- [Brief] For each line in the records that contains "agent", make a copy.

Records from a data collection
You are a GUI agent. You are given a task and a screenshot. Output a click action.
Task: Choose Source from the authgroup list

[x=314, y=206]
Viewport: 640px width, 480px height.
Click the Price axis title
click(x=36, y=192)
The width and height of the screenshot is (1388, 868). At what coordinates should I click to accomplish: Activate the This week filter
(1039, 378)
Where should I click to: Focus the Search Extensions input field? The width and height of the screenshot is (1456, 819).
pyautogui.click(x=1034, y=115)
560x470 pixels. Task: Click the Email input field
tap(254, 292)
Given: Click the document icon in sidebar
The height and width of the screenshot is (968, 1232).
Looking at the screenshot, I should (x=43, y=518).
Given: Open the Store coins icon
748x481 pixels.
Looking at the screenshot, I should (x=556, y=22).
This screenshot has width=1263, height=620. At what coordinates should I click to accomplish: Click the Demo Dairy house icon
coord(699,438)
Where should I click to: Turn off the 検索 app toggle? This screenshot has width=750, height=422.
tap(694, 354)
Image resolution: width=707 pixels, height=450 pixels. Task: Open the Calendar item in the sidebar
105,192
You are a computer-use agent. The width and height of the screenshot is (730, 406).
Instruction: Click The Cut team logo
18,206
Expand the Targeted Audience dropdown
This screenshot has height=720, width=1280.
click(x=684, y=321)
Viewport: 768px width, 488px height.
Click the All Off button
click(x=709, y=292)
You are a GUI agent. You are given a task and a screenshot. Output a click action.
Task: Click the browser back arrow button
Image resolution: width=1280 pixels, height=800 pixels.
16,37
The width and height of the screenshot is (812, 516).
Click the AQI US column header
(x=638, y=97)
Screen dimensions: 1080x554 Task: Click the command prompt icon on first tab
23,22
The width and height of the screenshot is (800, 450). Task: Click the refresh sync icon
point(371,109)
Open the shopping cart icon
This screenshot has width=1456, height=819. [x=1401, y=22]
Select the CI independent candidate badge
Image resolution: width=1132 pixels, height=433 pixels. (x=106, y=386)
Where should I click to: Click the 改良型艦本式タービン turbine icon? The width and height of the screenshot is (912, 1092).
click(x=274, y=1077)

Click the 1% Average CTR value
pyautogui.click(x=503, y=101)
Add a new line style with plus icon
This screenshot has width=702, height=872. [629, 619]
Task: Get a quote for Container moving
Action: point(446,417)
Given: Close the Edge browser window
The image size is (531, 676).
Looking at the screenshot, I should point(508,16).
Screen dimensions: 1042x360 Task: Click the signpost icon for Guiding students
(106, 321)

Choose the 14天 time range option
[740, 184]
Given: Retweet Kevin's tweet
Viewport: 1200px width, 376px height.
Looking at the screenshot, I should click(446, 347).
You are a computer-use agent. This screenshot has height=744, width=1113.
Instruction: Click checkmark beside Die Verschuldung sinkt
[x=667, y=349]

- [Exercise output]
You are a GUI agent. You are given a task and a screenshot. Output a click action.
You are a computer-use agent. The width and height of the screenshot is (730, 406).
You are a GUI agent. You are given a task and a screenshot. Output a click action.
You are a computer-use agent. This screenshot has height=744, width=1113.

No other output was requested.